Renal anemia (RA) is currently managed using iron supplements and erythropoiesis-stimulating agents (ESAs). ESAs are extremely efficacious, but concerns remain around their association with serious adverse cardiovascular events, including stroke. In addition to these safety concerns, nephrologists frequently lament the need for more convenient and cost-effective therapies. This research explores how the emergence of novel oral hypoxia-inducible factor-prolyl hydroxylase inhibitors (HIF-PHi) will change the RA treatment paradigm and how reimbursement decisions will impact the prescribing and uptake of HIF-PHi in both chronic kidney disease-nondialysis (CKD-ND) and dialysis patients. Interviews with 20 thought-leading nephrologists in seven major pharmaceutical markets. 100 US nephrologists were also surveyed regarding their current and expected prescribing of iron supplements and ESAs, and future prescribing of HIF-PHi for treating RA. Interviewed nephrologists anticipate that HIF-PHi will be used in a variety of ways to treat RA in CKD-ND and dialysis patients, such as a direct alternative to ESAs in patients unable to tolerate ESAs or for whom ESAs are contraindicated.
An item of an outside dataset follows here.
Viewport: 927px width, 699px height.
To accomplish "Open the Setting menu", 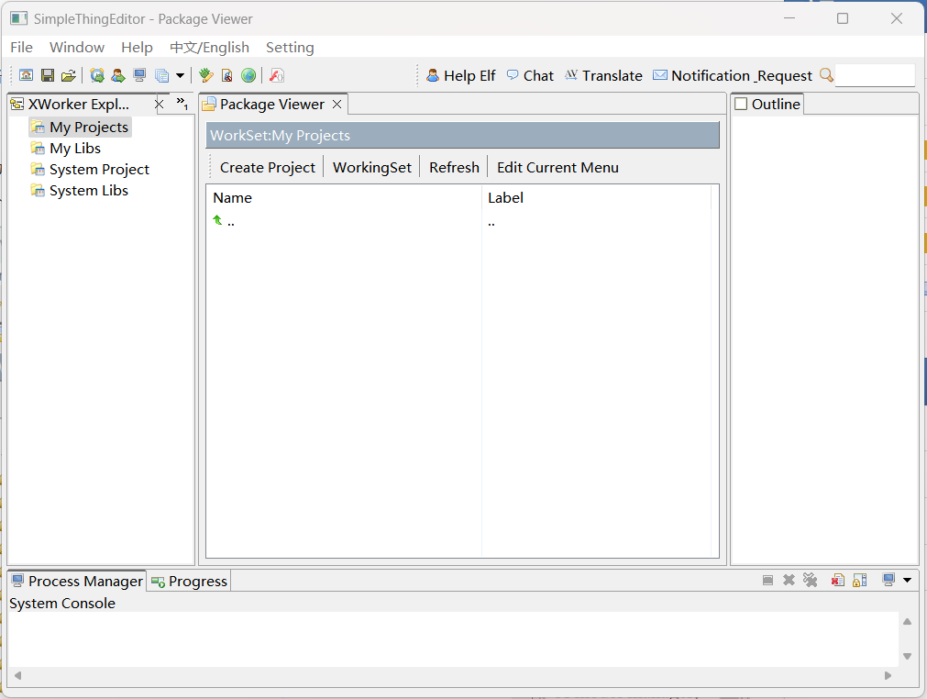I will (290, 47).
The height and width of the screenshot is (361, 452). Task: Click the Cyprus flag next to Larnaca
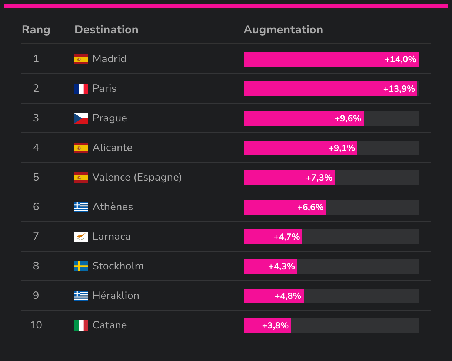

The majority of surveyed nephrologists indicate that oral administration of HIF-PHi will provide the greatest benefit to CKD-ND patients. Therefore, we expect HIF-PHi will garner significantly more patient share in CKD-ND than in dialysis populations. The gain in share for HIF-PHi will come primarily at the expense of ESAs in both the CKD-ND and dialysis markets. Assuming availability, nephrologists expect HIF-PHi to be prescribed in over a third of their RA patients. However, the anticipated high price of HIF-PHi will likely drive payers to adopt prior authorization requirements leading to use in later lines of therapy. Overall, nephrologists view HIF-PHi with excitement but express concerns regarding pricing, and access. Securing favorable reimbursement is critical for uptake of HIF-PHi, given the long-standing history of ESAs and availability of biosimilar ESAs.